### Document segment
· · ·

Thursday, January 30, I covered a press conference hosted by Chicago's public
schools and Chicago Mayor Richard M. Daley to tout the new "turnaround model"
for fixing "broken" schools. As some here know, Mayor Daley has now abandoned
the "Small Schools Model" after nearly ten years of it in Chicago and now
wants to have a group of corporate officials train cadre of "turnaround
specialists" to take over schools that are "failing" and whip them into shape. The
press conference was held at the "Sherman School of Excellence" which is
(supposedly) Chicago's first "turnaround school."

The press event also included an announcement by the Gates Foundation that
Gates was giving $10 million to fund the "Turnaround" center, a Chicago thing
called the Academy for Urban School Leadership, founded by millionaire Martin
(Mike) Koldyke. Koldyke is the former head of the Chicago School Finance
Authority and the Chicago School Reform Authority. One of his contributions to
Chicago's corporate version of "school reform" more than a decade ago was to pay
Checker Finn hundreds of thousands of dollars every year to be the lead
consultant on Chicago's school reform.

· · ·

Item-finding entries:
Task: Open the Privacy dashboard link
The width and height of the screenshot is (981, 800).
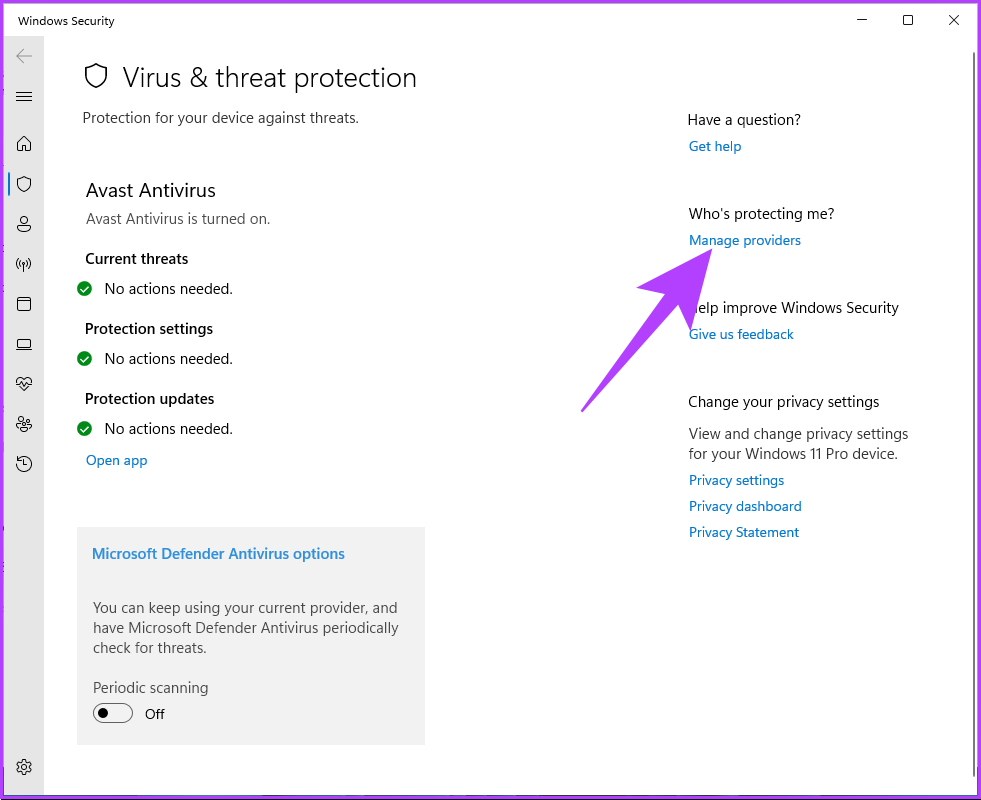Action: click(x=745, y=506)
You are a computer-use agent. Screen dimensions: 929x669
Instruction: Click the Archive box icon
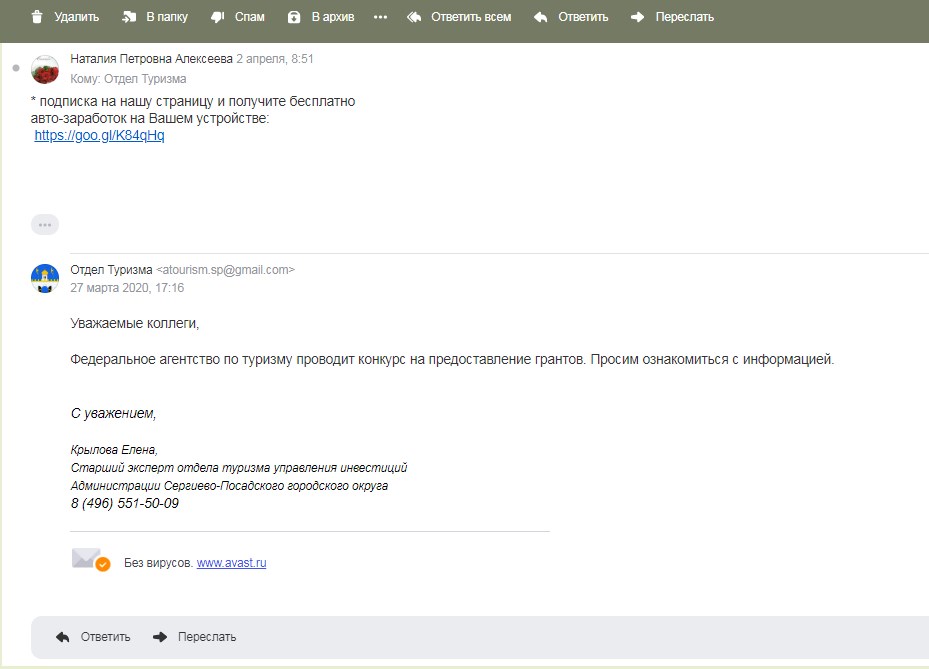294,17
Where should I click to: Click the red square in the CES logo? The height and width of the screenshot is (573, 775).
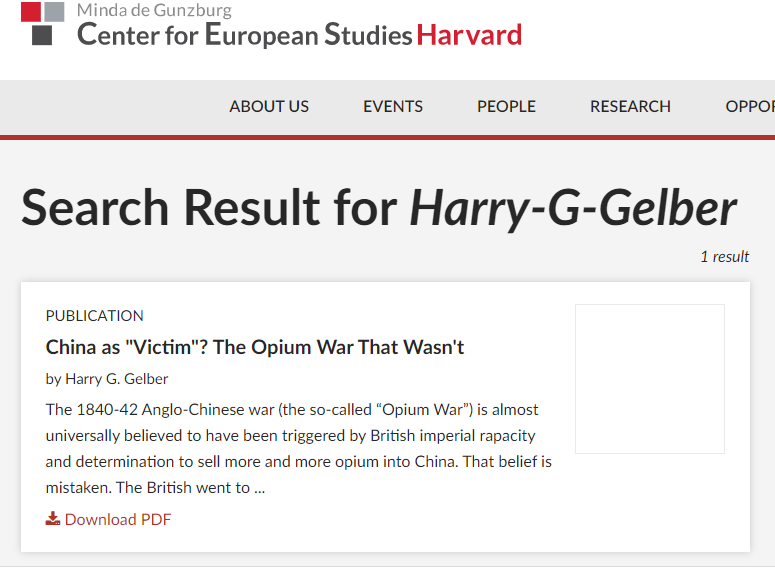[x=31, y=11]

· · ·

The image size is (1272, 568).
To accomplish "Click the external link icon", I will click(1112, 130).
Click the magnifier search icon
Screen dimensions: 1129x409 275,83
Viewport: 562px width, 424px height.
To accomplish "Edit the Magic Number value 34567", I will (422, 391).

· · ·

### Task set
A. According to the press conference account, where was the press conference held?
B. Carry the press conference account forward, picking up after its final sentence.

### Expected answers
A. At the "Sherman School of Excellence," described as (supposedly) Chicago's first "turnaround school."

B.
The "Turnaround" model is less than two years old, by the way. It was put
into Sherman Elementary School, a K-8 school located in one of the bleaker
sections of Chicago's vast South Side ghetto, after CPS closed Sherman for "academic
failure." From the opening of the "Sherman School of Excellence" (the new
name of the school now that it's been placed in the hands of the Academy for
Urban School Leadership) the turned around Sherman has had a great deal of
corporate media attention, including a three-part series in the Chicago Tribune last
September and recent hagiographic coverage on NPR (courtesy of Chicago Public
Radio). Not mentioned in the hype, of course, is that there are as yet no data
-- let alone significant trend data -- to validate any claims about the
place. As with many of the miracles Chicago has announced since corporate school
reform began here in 1995, they announce it and then craft the narrative to fit.

The trouble with the new iteration of the corporate narrative in Chicago is
that it is banging up against the last one.

For the past decade, Gates money has been funding a great many "small
schools" initiatives across Chicago, especially in the high schools. These have taken
two main forms, all of them in the general high schools of the inner city.

In a few Chicago high schools (Orr; South Shore; Bowen; DuSable), the schools
were broken up into "Small Schools". Each Small School had its own part of
the building. Each had its own principal and administration. The result was that
a building like Bowen High School (where I was teaching -- and serving as
union delegate and school security coordinator -- when I was purged from CPS
nearly ten years ago after the mayor and Paul Vallas had me sued for a million
dollars for publishing the odious and ridiculous CASE tests) becomes three "Small
Schools." Each had its own principal, office staff, and assorted other
overhead.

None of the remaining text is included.